What you have to do » Only a slice of the listing below is wanted. Retype the lines from the one containing "Select the Notifications sub-tab link" through the one containing "1568x358 pixels.", exactly, both ends included.

Source material »
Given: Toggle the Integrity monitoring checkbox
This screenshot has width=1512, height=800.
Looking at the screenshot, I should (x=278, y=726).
* * *
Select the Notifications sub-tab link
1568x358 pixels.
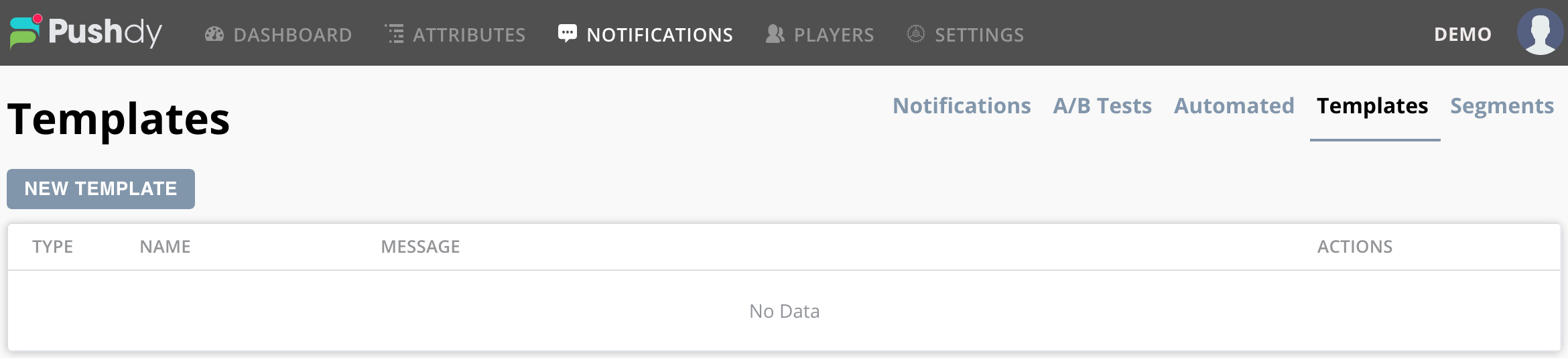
==
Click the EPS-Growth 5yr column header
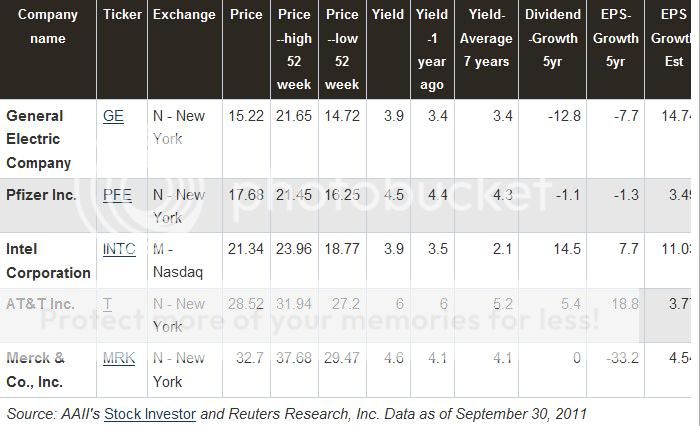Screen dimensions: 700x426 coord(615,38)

Response below »
Select the Notifications sub-tab link
1568x358 pixels.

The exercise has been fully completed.